NOT FOR PUBLICATION FILED
UNITED STATES COURT OF APPEALS FEB 11 2016
MOLLY C. DWYER, CLERK
U.S. COURT OF APPEALS
FOR THE NINTH CIRCUIT
MICHAEL ZIMMERMAN; DONNA No. 13-57091
ZIMMERMAN,
D.C. No. 2:13-cv-00122-MMM-
Plaintiffs - Appellants, RZ
v.
MEMORANDUM*
ALLSTATE INSURANCE COMPANY,
Defendant - Appellee.
Appeal from the United States District Court
for the Central District of California
Margaret M. Morrow, District Judge, Presiding
Submitted February 5, 2016**
Pasadena, California
Before: PREGERSON, WARDLAW, and HURWITZ, Circuit Judges.
Michael and Donna Zimmerman (“the Zimmermans”) appeal a summary
judgment entered in favor of Allstate Insurance Company (“Allstate”) in this action
concerning the insurer’s duty to defend the Zimmermans in a tort action filed by
*
This disposition is not appropriate for publication and is not precedent except
as provided by 9th Cir. R. 36-3.
**
The panel unanimously concludes this case is suitable for decision without
oral argument. See Fed. R. App. P. 34(a)(2).
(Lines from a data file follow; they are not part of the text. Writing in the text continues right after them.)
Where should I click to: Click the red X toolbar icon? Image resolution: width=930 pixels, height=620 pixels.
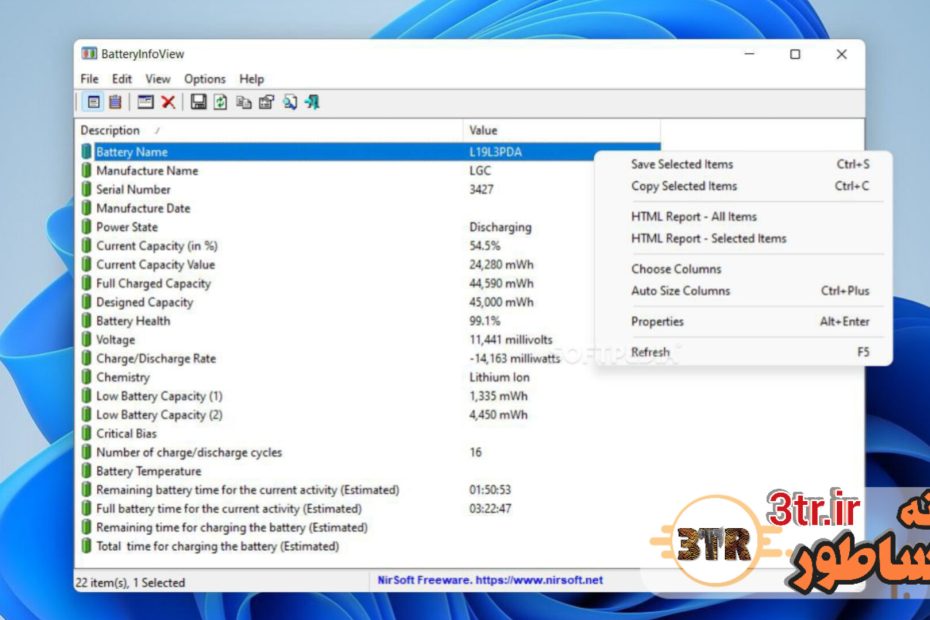[x=168, y=102]
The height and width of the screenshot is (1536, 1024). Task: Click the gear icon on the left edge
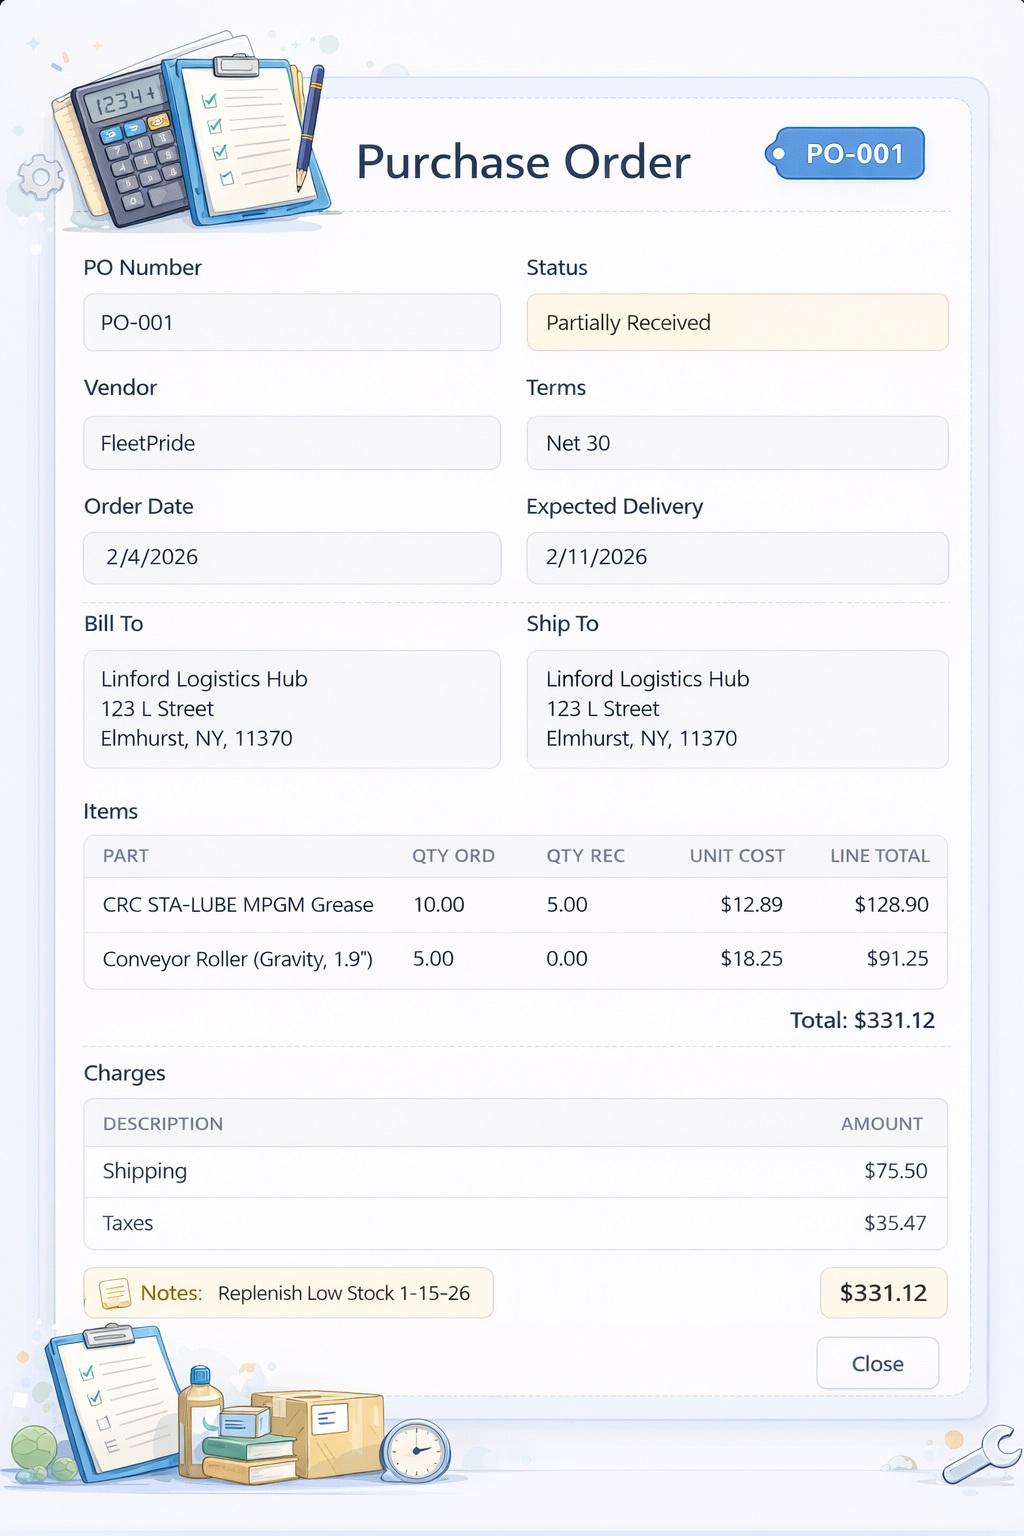pyautogui.click(x=40, y=175)
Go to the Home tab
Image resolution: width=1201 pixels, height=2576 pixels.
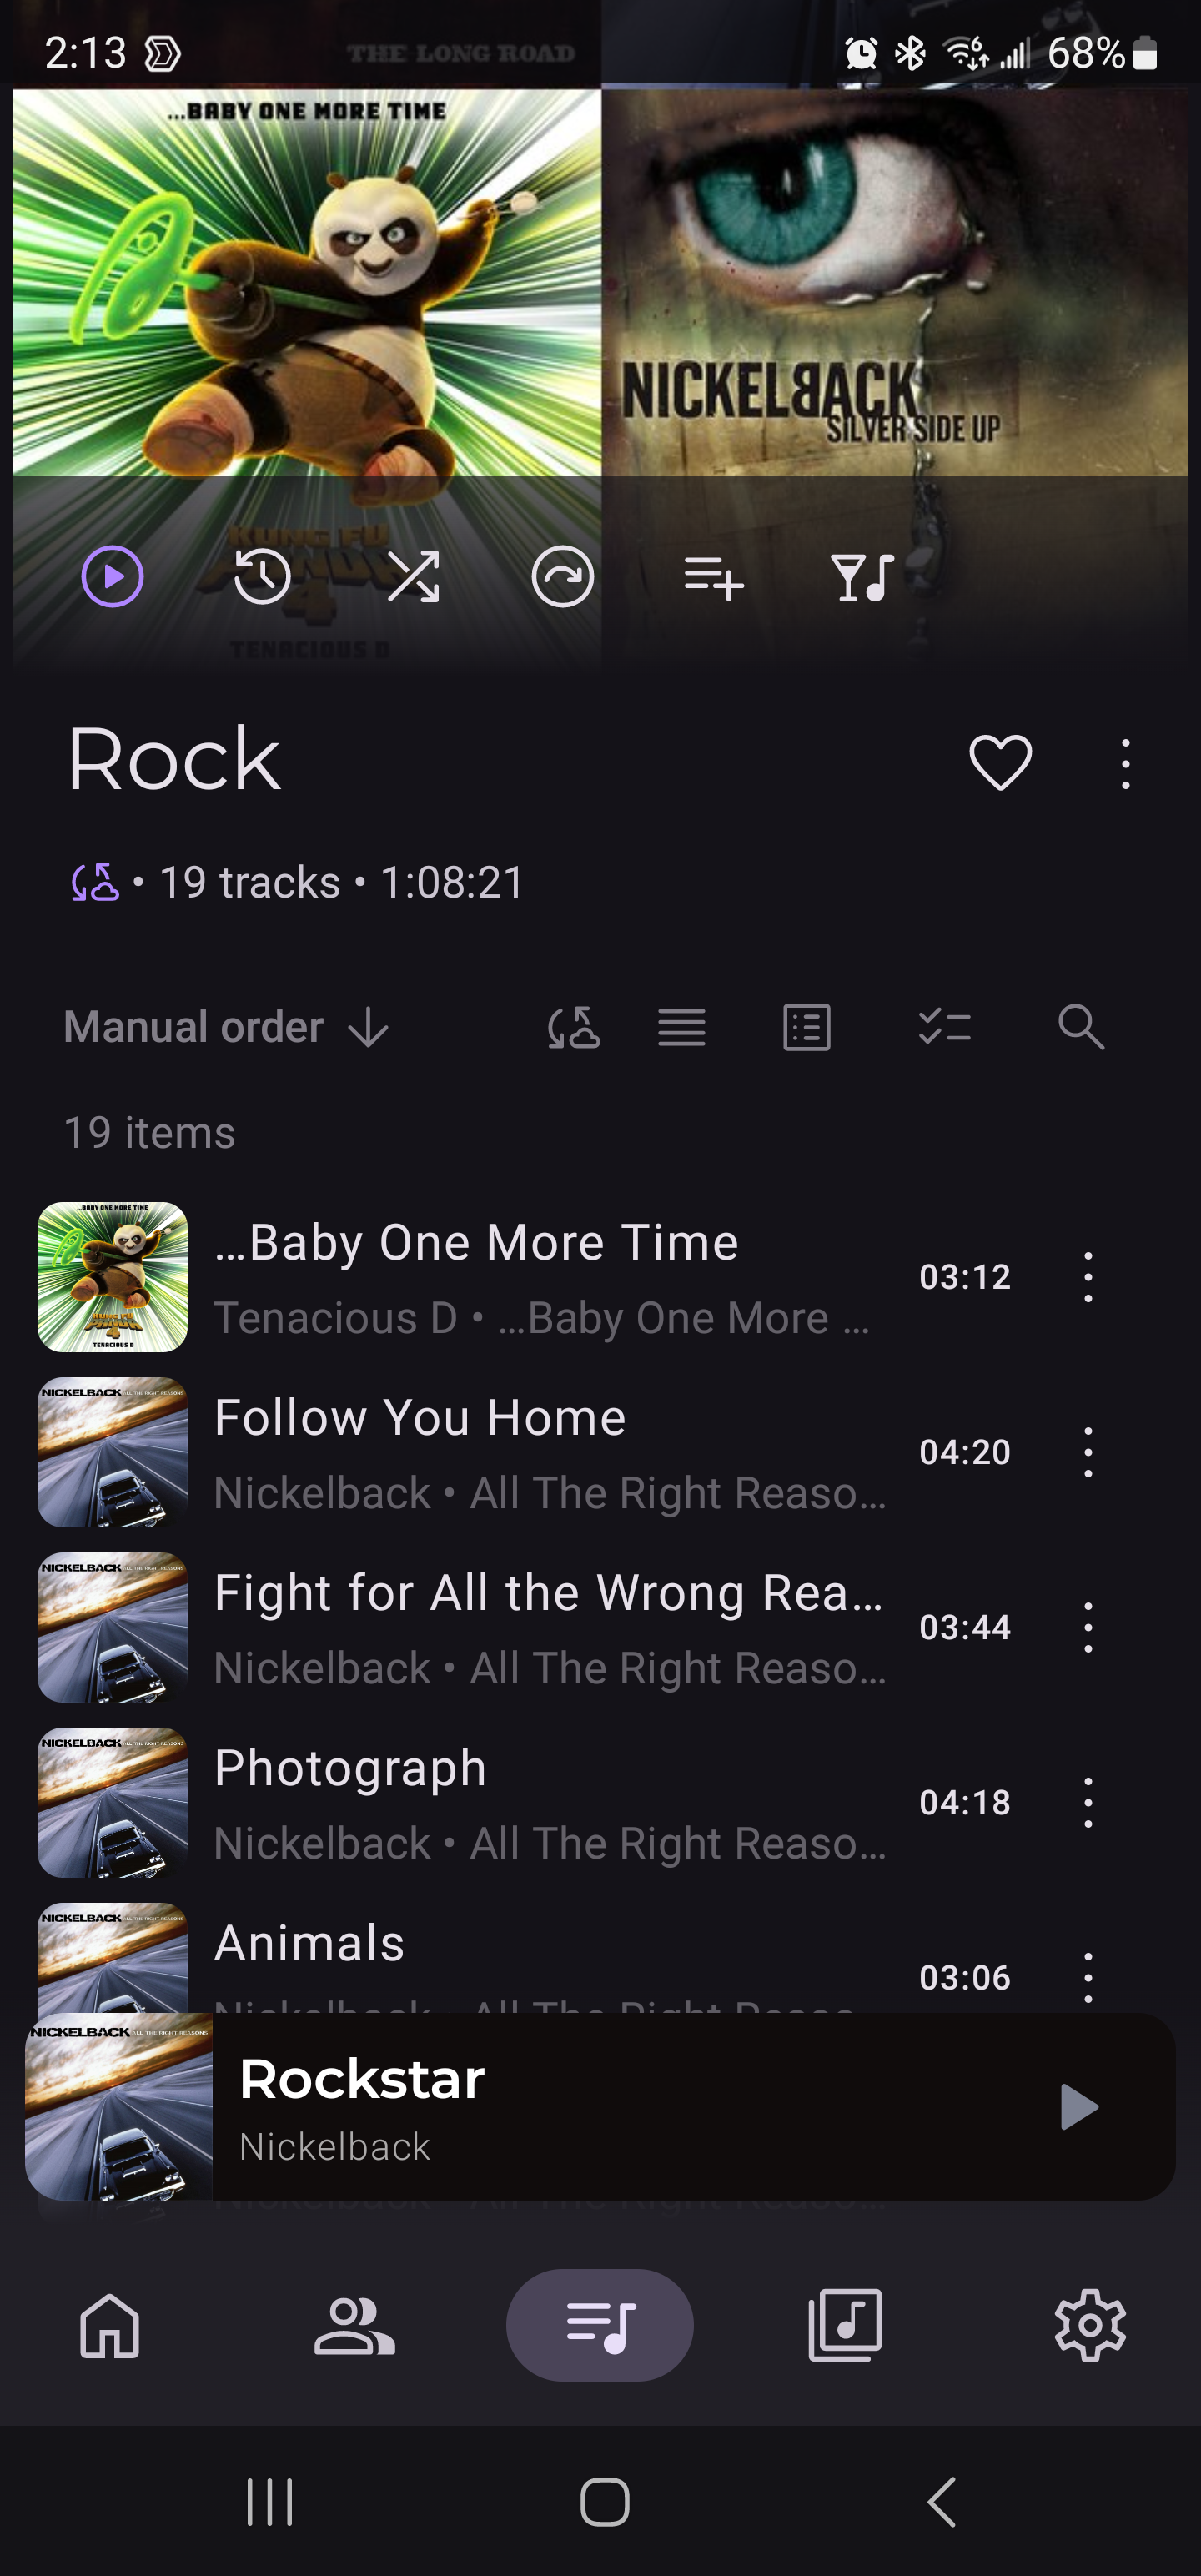[x=110, y=2325]
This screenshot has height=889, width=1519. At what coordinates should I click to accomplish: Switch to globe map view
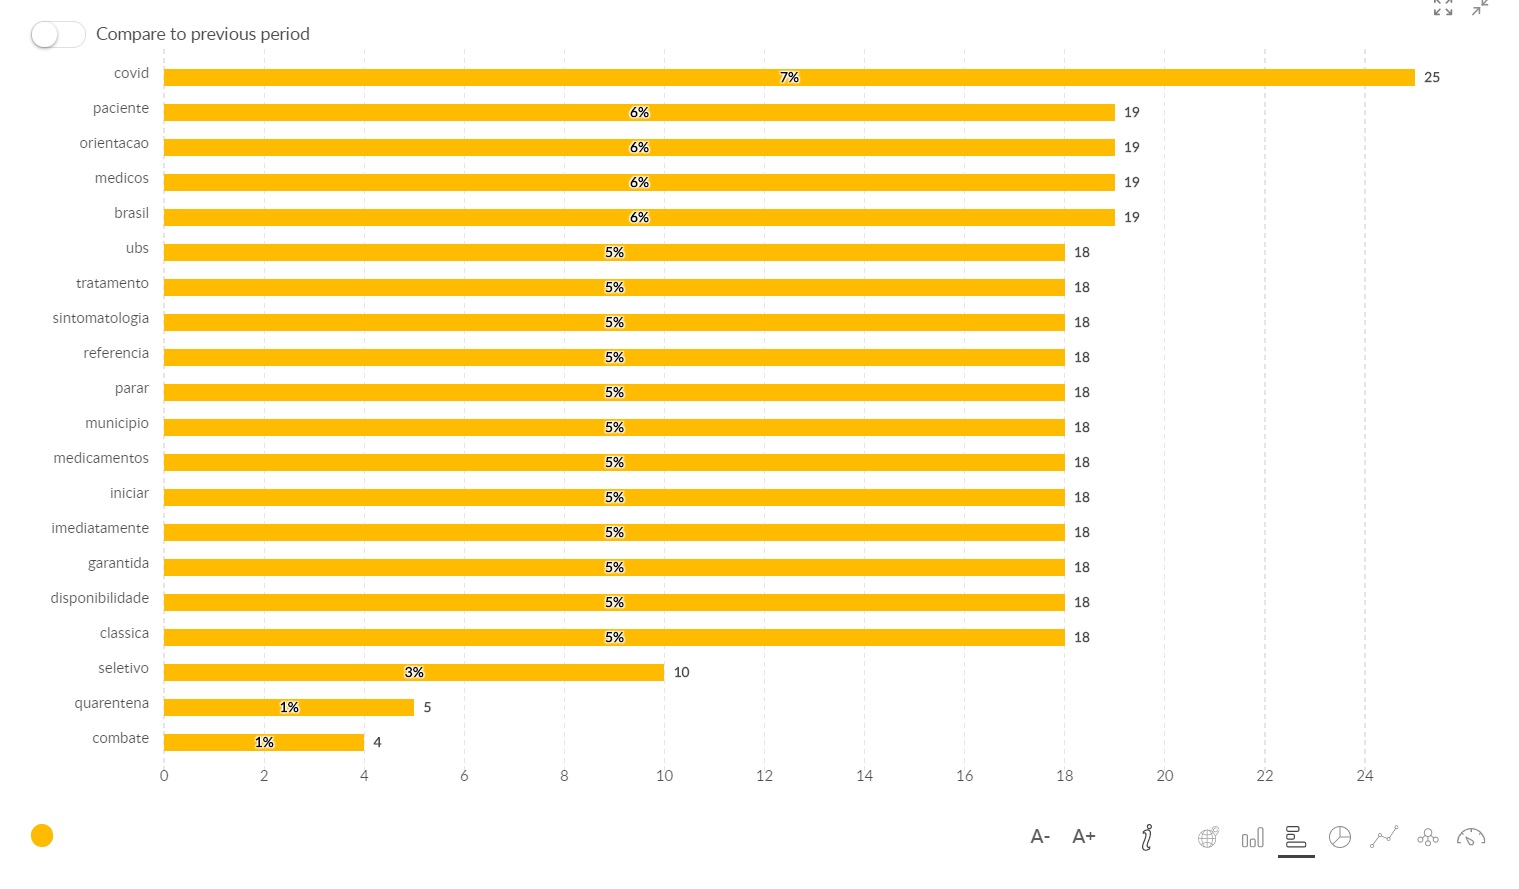[1208, 837]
Donald and Joan Burnett (“the Burnetts”). We have jurisdiction under 28 U.S.C.
§ 1291 and affirm.
1. The Burnetts’ complaint alleged that the Zimmermans and three neighbors,
Yousef, Gale, and Nafissa Maiwandi (“the Maiwandis”), “encroached and
trespassed upon and then destroyed” a gate to the community in which all parties
lived. Yousef Maiwandi allegedly damaged the gate, but told Michael Zimmerman
of his plan in advance. The complaint alleged that Yousef acted as the
Zimmermans’ agent.
2. The Zimmermans were covered by an Allstate “Deluxe Plus Homeowners
Policy” (“the Policy”), which required Allstate to “pay damages . . . arising from an
occurrence to which this policy applies.” The Policy defined an “occurrence” as
“an accident . . . resulting in bodily injury or property damage.” Allstate also owed
a duty under the Policy to “provide a defense” if the Zimmermans were “sued for
[covered] damages.”
3. Allstate refused to defend the Burnett suit. “An insurer must defend its
insured against claims that create a potential for indemnity under the policy.”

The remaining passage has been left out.